Butler shares that concern.
"If there was something that occurred during the administration of the first drug and it didn't do what it was intended to do for some reason, there is no medical oversight, to my knowledge, that is provided for," Butler said.
"The problem arises because the American Medical Association has come out and informed its membership that they should not be involved in this process," he said.
Because of such concerns, states commonly use paramedics to carry out executions. With no requirement that a doctor be on hand for South Dakota's execution, the state policy calls for the county coroner to declare Page dead after he is executed.
Such questions about ill-equipped executioners and inconsistent policies should be cause for concern on both sides of the death penalty debate, experts say.
Denno found that 13 of 27 states in 2005 disclosed the quantities of the drugs to be used in executions. South Dakota's new policy does not specify this information. The state is not releasing such information ahead of Page's execution, Department of Corrections spokesman Michael Winder said.
South Dakota's policy also:
Lacks details on the training of executioners and others involved.
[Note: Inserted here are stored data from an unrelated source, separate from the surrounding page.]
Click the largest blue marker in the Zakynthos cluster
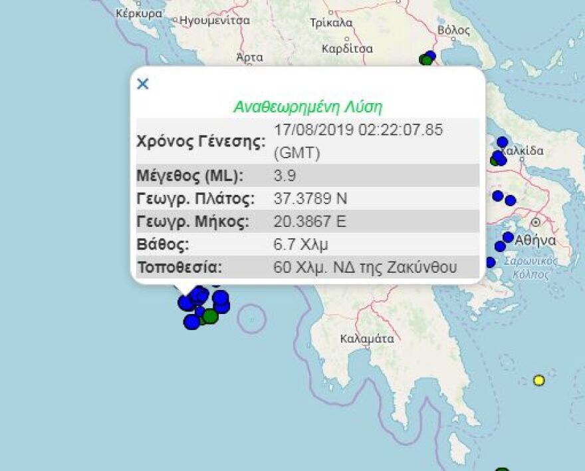Screen dimensions: 585x471 (221, 301)
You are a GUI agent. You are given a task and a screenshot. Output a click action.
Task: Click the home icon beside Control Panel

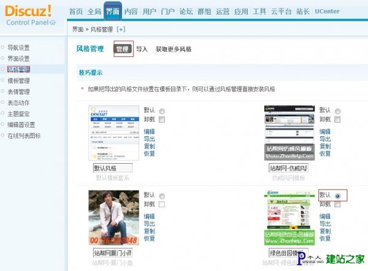pyautogui.click(x=53, y=22)
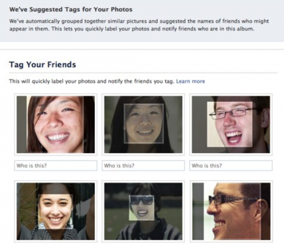This screenshot has width=284, height=244.
Task: Click the We've Suggested Tags heading
Action: (x=71, y=9)
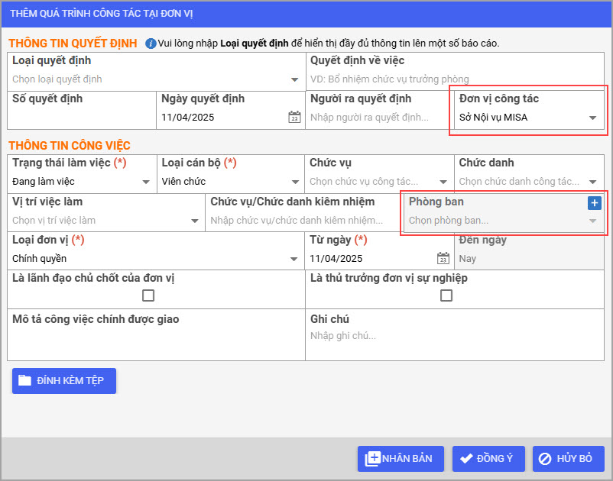Expand the Vị trí việc làm dropdown

click(x=195, y=221)
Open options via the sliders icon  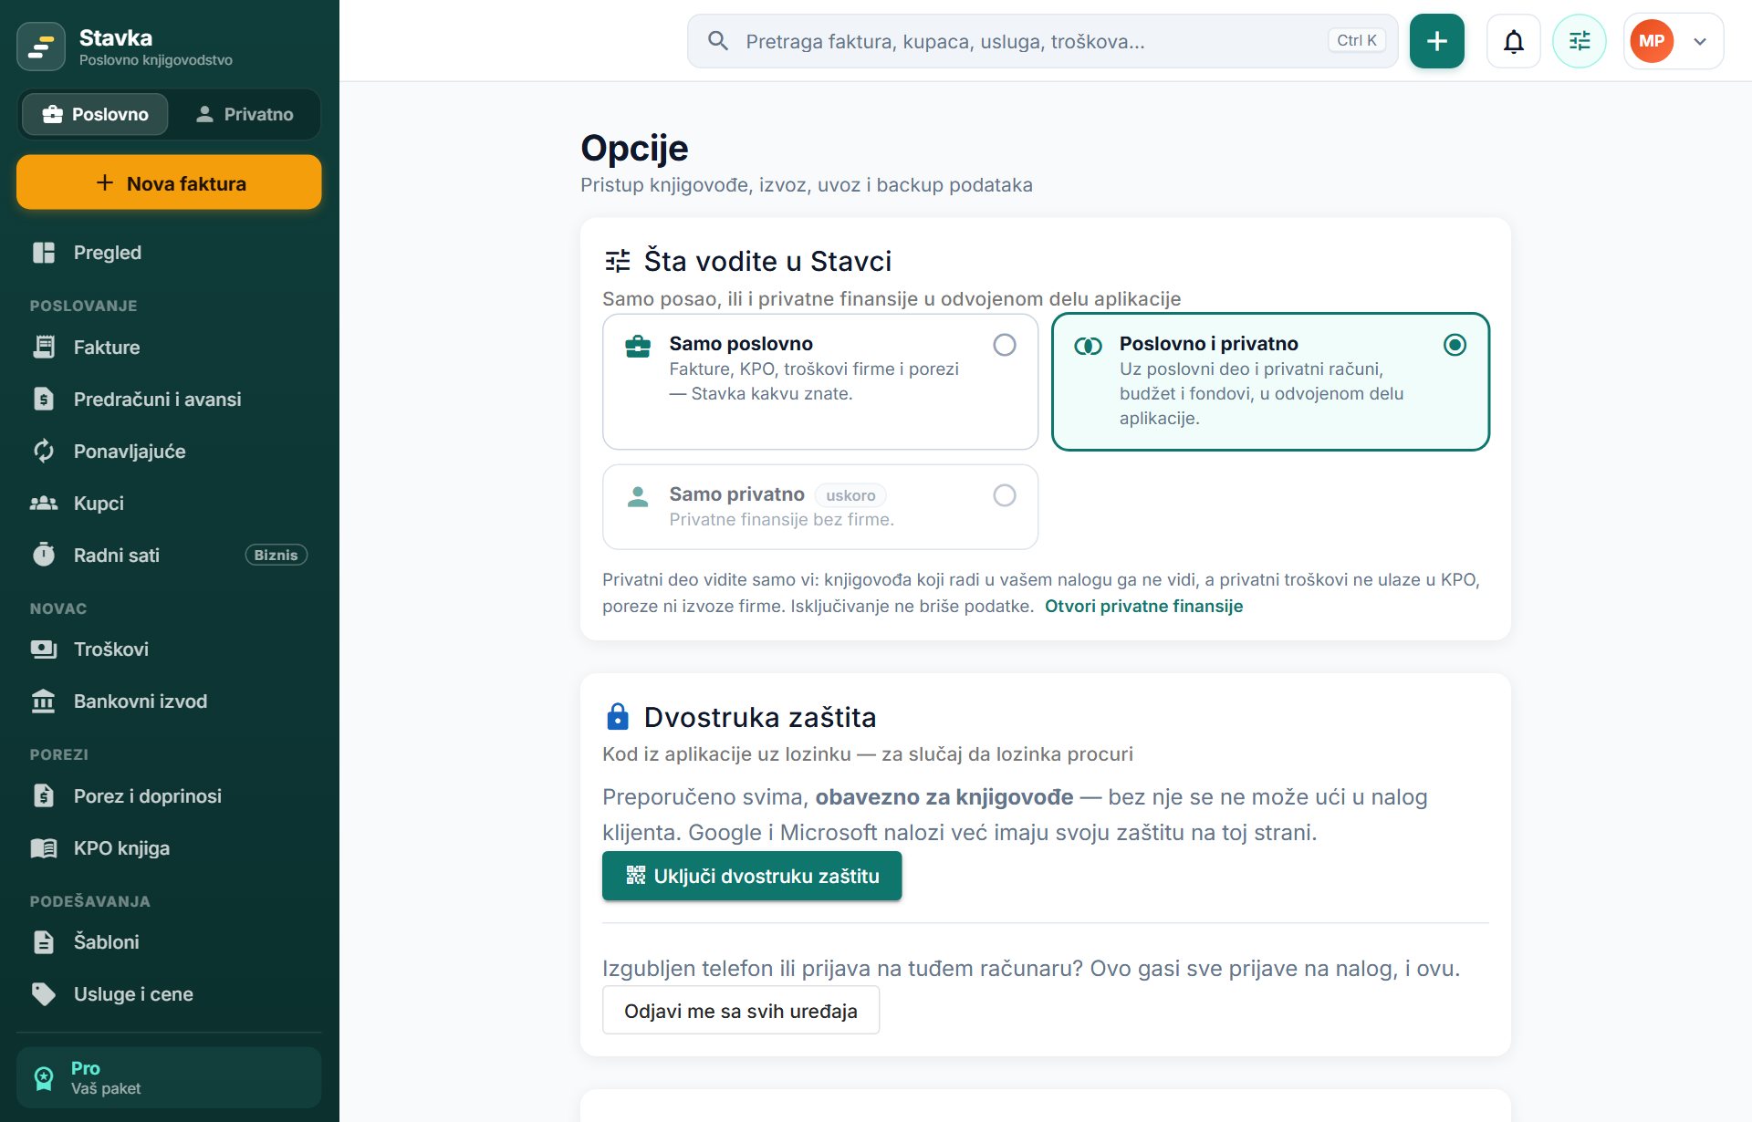[x=1579, y=41]
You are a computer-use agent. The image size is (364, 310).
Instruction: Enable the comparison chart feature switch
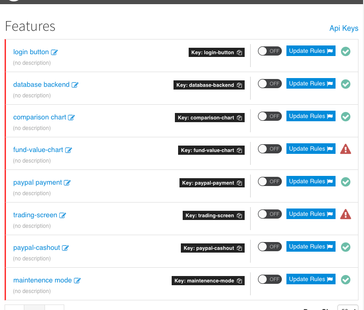click(x=269, y=116)
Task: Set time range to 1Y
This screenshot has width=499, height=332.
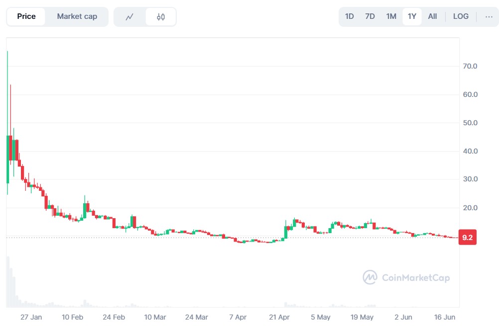Action: point(412,16)
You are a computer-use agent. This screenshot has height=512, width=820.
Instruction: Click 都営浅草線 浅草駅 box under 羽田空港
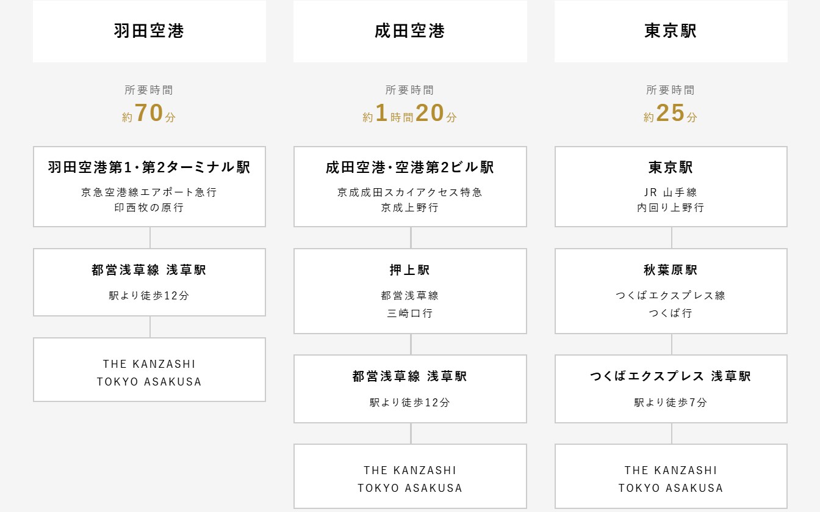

It makes reference to a page from a federal appeals court ruling, but that document doesn't offer any specifics as to training, only that personnel should be "properly trained" to carry out the procedure.
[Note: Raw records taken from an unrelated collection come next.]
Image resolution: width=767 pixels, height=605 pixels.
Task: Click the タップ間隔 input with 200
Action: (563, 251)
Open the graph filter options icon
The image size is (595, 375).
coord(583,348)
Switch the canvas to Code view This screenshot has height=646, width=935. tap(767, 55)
Doesn't specify that drugs should be given according to a person's body weight, even though that's how they are used in a clinical setting. Though it is not mentioned in South Dakota's policy, Winder said Friday that an inmate's weight will be taken into consideration.
Specifies the use of Sodium Pentothal (a.k.a. Sodium Thiopental), even though an Oklahoma medical examiner who helped develop the chemical injection process now says an anesthetic called Diprivan would work much better. (The three drugs used in South Dakota and elsewhere haven't changed since the process was designed in Oklahoma in 1977).
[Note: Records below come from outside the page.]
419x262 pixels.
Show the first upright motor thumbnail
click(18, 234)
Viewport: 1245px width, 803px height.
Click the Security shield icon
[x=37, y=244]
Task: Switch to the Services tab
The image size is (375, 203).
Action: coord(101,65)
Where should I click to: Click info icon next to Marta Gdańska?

Appears to contradict itself on whether executions are considered medical procedures. On one hand, it states that a lethal injection "is not considered the practice of medicine in South Dakota." On the next page, it discusses "each medical step of the lethal injection."
Does not state what to do if the inmate takes too long to die, or whether more drugs should be injected or how that should be done.
11 states have halted chemical injections
Winder said typical problems with lethal injection have been attributed to the improper establishment of an IV line. "Our policy requires us to use two IV's so that there is a designated backup line," he said in an e-mail.
Nationwide, 11 states have suspended the use of chemical injections after opponents said the methods are cruel and ineffective.
In Florida, Gov. Jeb Bush put a moratorium on all executions after the December death of Angel Nieves Diaz, who required extra chemicals and twice as long to die. An autopsy found that the injection needle had been stuck through the man's vein and into his flesh.
In California, state officials unveiled a new execution plan in May after a federal judge highlighted several flaws in the process. California's new policy requires that inmates be monitored by electrocardiogram (South Dakota's policy does not state whether such a device will be used); the execution team will consist of a minimum of 20 members; and someone will be in charge of making sure the inmate is unconscious after injection of the first drug.
While the drugs used for injections have been widely criticized in many states, the method has its supporters. The Criminal Justice Legal Foundation, which supports the death penalty, features on its Web site an article by a Texas state lawmaker who is also an anesthesiologist. He says the concerns about pain and suffering are overblown.
Butler isn't sure exactly how the process will unfold this week, partly because it's not spelled out in detail in law or state execution policy.
"I hope it's done as intended so that he doesn't suffer," he said.